Date: 06/29/2004 at 23:35:35
From: Adrian
Subject: Coin Toss

What is the expected number of times a person must toss a fair coin 
to get 2 consecutive heads?  I'm having difficulty in finding the
probabilty when the number of tosses gets bigger. 

Here's my thinking:

1) You will only stop when the last two tosses are heads.
2) The random variable should be # of tosses

 # of tosses    1      2      3         4               5
 Prob           0   P(HH)  P(THH)  P(TTHH)+P(HTHH)   and so on....

However I get 2(1/4)+ 3(1/8) + 4(2/16) + 5(4/32) + ....

Am I doing something wrong here?

Date: 07/01/2004 at 19:23:53
From: Doctor Mitteldorf
Subject: Re: Coin Toss

Hi Adrian -

Your thinking is very good and clear.  But the calculation you have
set up is potentially infinite.  Sometimes that's ok, and you can get
very close with just the first few terms; in this case, you'll have to
go out past 20, taking 2^20 possibilities into account in order to get
a reasonably accurate number.  So we might look for a trick or 

In this case, the standard trick is "recursion".  Try to write the
probability after a certain number of flips in terms of itself.  Let's
let X = the expected count (the thing we're looking for).  Start the
way you started:

  X = [2(1/4) for HH] + [something for HT] + [something for TT]
    + [something for TH]

Here's how we can evaluate the "something" for HT.  There's a 1/4 
probability of getting there.  And once you've gotten there, you're 
exactly where you were when you started, except you've wasted 2 
flips.  So for that "something" I'm going to write (1/4)(X + 2).  The 
1/4 says that you have a 1/4 chance of flipping HT.  The (X + 2) says 
that we have the same expectation now as we did when we started (X) 
except that we've wasted two flips.

Similarly, the [something for TT] becomes another (1/4)(X + 2), just 
the same as HT.

The last term, TH, is a little trickier, because we're NOT in the same
position we started in, because we've got one H "in the bank".  We
have a 1/2 chance of getting another head on the 3rd flip, so that 
gives a contribution of (1/4)(1/2)(3).  We also have a 1/2 chance of 
getting a tail on the 3d flip, leaving us in the same position we 
started, except that we've wasted 3 flips now.  So that is 
represented by (1/4)(1/2)(X + 3).

Put all this together now to make an equation for X:

  X = 2(1/4) + (1/4)(X+2) + (1/4)(X+2) + (1/4)(1/2)3 + (1/4)(1/2)(X+3)
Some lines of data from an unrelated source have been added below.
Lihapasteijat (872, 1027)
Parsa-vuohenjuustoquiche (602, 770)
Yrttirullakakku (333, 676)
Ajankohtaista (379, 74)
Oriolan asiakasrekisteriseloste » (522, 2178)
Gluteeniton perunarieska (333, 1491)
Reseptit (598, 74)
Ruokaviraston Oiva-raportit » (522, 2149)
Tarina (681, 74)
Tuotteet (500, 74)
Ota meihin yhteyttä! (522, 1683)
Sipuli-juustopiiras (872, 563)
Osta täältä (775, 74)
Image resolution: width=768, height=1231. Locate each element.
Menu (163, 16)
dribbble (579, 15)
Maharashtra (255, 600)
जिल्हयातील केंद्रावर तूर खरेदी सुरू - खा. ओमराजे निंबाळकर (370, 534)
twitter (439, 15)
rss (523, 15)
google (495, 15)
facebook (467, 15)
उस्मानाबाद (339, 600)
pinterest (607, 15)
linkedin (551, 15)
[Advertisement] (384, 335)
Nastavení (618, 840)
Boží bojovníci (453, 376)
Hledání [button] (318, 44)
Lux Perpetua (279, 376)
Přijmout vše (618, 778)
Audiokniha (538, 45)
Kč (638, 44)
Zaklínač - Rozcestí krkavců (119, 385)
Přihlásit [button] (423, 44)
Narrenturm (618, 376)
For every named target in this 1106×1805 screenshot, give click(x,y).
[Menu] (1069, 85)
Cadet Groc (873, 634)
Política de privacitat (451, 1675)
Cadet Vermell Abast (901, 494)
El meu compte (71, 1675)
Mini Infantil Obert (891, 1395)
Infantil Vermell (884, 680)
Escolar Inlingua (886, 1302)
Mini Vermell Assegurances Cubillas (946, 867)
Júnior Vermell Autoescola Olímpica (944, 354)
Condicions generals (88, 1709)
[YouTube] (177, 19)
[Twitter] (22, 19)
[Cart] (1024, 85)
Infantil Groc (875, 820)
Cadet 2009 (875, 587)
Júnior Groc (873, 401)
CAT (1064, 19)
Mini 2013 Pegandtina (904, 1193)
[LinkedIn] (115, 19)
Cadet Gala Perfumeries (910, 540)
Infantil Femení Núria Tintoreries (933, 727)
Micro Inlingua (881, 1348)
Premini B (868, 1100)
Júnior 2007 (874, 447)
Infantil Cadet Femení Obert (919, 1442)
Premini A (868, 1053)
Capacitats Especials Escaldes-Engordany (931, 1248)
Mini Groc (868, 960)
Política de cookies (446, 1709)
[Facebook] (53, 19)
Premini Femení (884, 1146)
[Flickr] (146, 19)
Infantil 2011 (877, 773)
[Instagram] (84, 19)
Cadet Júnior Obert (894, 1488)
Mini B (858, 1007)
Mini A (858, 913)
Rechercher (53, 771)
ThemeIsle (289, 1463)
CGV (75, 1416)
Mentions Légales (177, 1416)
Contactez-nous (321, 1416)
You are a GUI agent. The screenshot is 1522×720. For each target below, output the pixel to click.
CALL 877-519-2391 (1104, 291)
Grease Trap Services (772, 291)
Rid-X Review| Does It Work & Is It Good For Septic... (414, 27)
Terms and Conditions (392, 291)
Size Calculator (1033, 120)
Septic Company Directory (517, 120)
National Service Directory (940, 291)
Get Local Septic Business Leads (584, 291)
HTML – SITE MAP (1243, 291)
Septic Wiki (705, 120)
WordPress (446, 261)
What I would do at this point is first to solve for X, and see if I
got a reasonable answer.  A reasonable answer is something bigger than
4 and smaller than 10.  Next, I wouldn't trust my abstract reasoning -
I'd go write a computer program to check the value that I got from the

Will you let me know if this works out?

- Doctor Mitteldorf, The Math Forum 

Date: 07/01/2004 at 20:22:46
From: Doctor Anthony
Subject: Re: Coin Toss

Hi Adrian -

A difference equation is often useful here.

Let a = expected number of throws to first head.

We must make 1 throw at least and we have probability 1/2 of a head 
and probability 1/2 of returning to a, so

   a = (1/2)1 + (1/2)(1 + a)

   (1/2)a = 1

        a = 2.

Let E = expected number of throws to 2 consecutive heads.

Consider that we have just thrown a head and what happens on the next
throw.  We are dealing with the (a + 1)th throw, with probability 1/2
this is not a head and we return to E.

So  E = (1/2)(a + 1) + (1/2)(a + 1 + E)     

  (1/2)E = a + 1

       E = 2(a + 1)

and now putting in the value a = 2 we get  E = 2(3)  =  6

Expected throws to 2 consecutive heads is 6.

- Doctor Anthony, The Math Forum 

Date: 07/03/2004 at 01:20:24
From: Adrian
Subject: Thank you (Coin Toss)

Thanks.  The answer is indeed 6.  I've got a simple C++ program to
show this... 

#include <iostream>
#include <cmath>
#include <ctime>
using namespace std;

int flips();

void main()
{	int result = 0;
	int i;
	for (i = 1; i < 999999; i++)
		result += flips();

	cout << "Expected value = "<< result / i << endl;

int flips()
{	int i, j, counter;
	i = 0;
  j = rand() % 2;
	counter = 1;

	while ((i+j) != 2)
	{	i = j;
		j = rand() % 2;
	return counter;

Date: 07/03/2004 at 06:29:56
From: Doctor Mitteldorf
Subject: Re: Thank you (Coin Toss)

Dear Adrian,

Yes, 6 is the answer.  I'm glad to see that your instincts are like
mine--you'll believe it when it comes out of a computer program!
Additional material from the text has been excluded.